• [TASK TO COMPLETE]
For this exercise, copy exactly every line from the one holding "Focus the header search field" through the end of the data, both included. Omit pictures.

Saved data entries
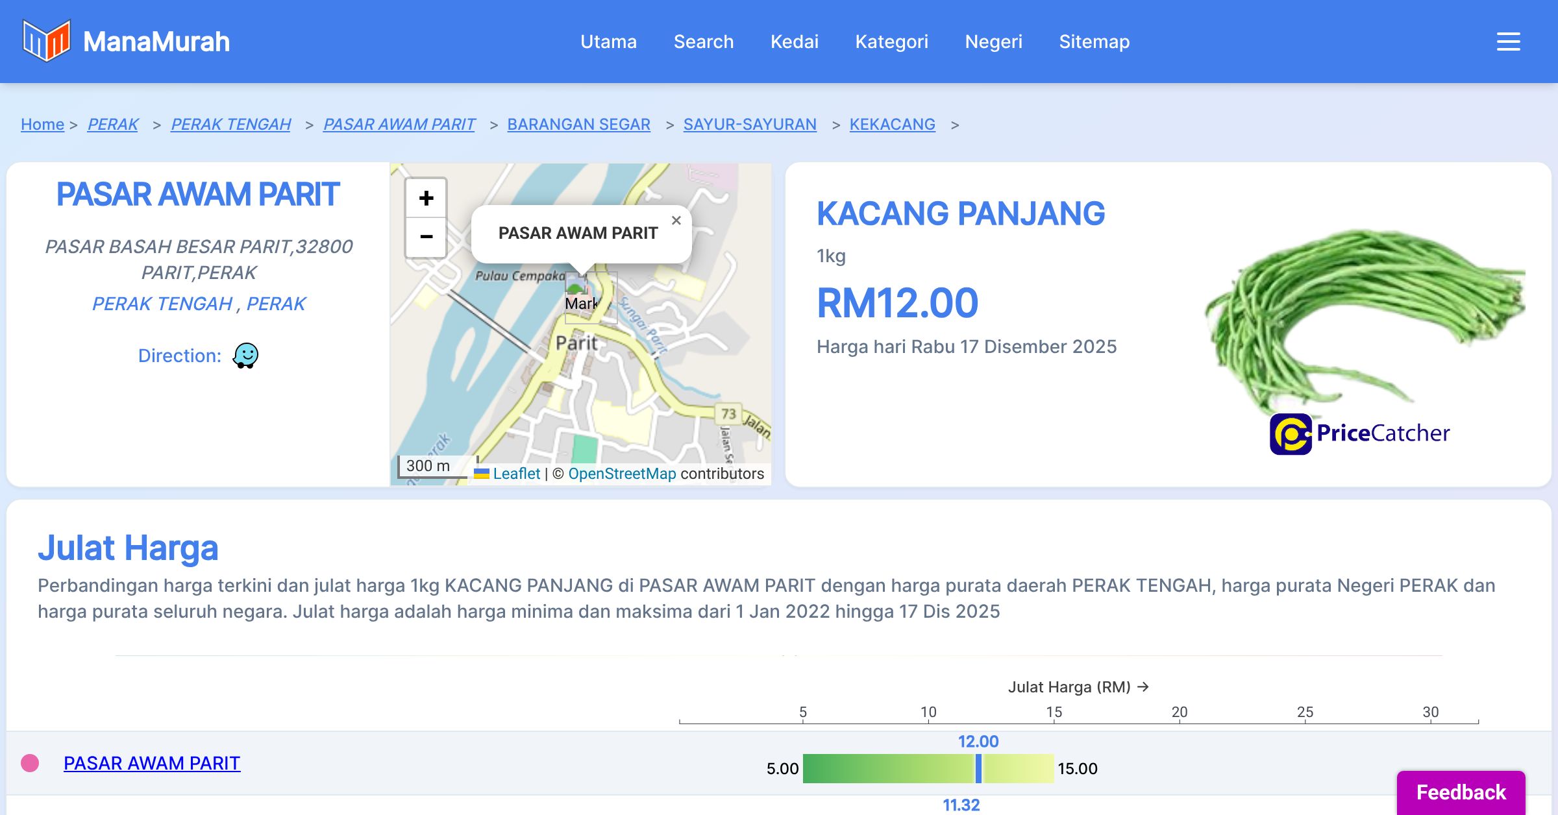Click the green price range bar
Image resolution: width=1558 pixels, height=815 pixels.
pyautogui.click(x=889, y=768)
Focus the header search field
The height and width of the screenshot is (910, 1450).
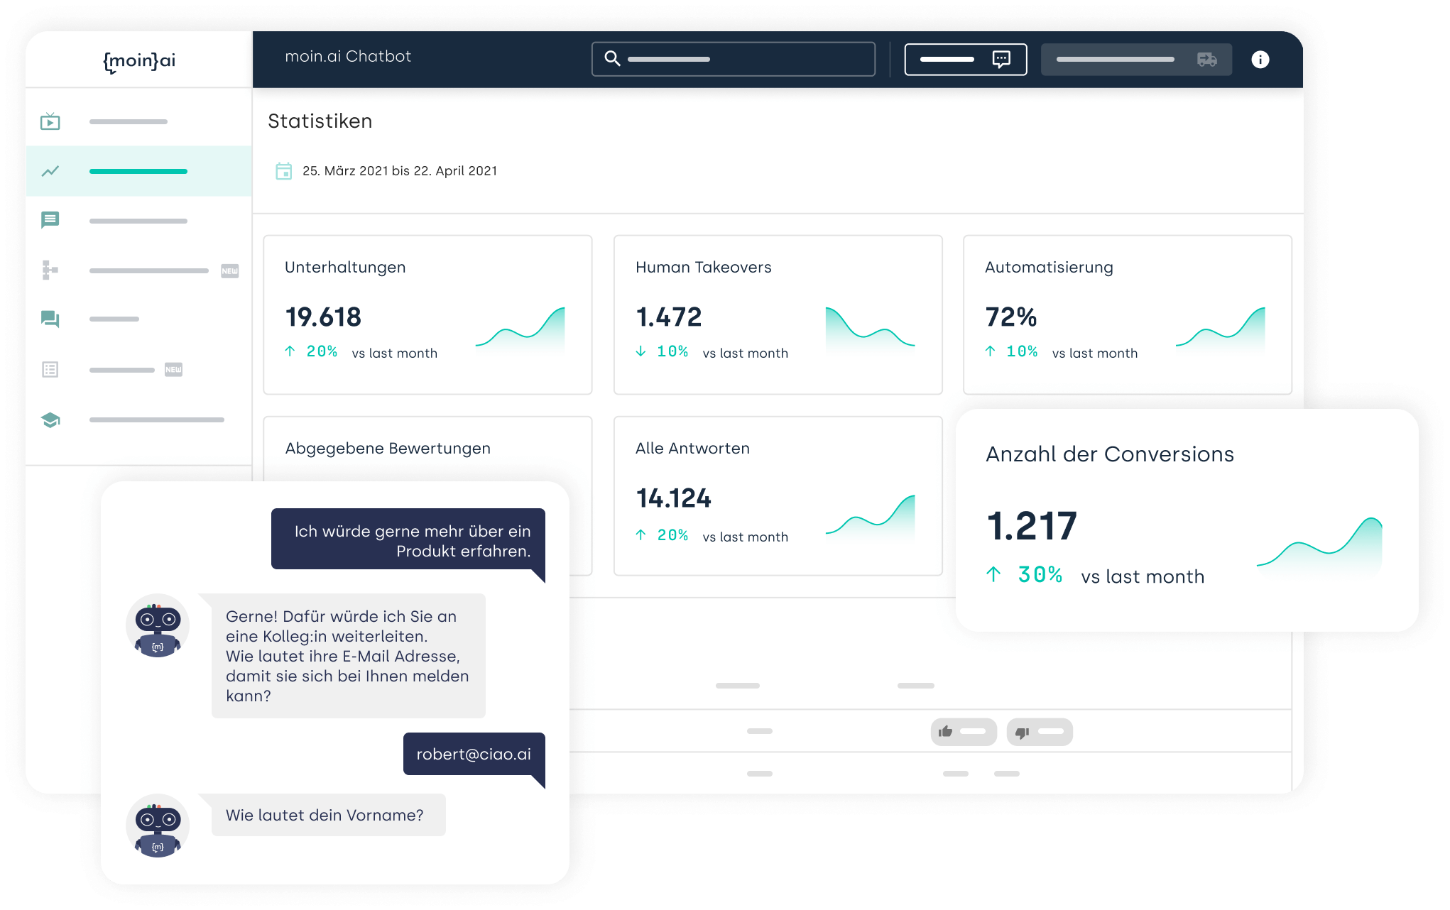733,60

• [RESPONSE BELOW]
Focus the header search field
The height and width of the screenshot is (910, 1450).
733,60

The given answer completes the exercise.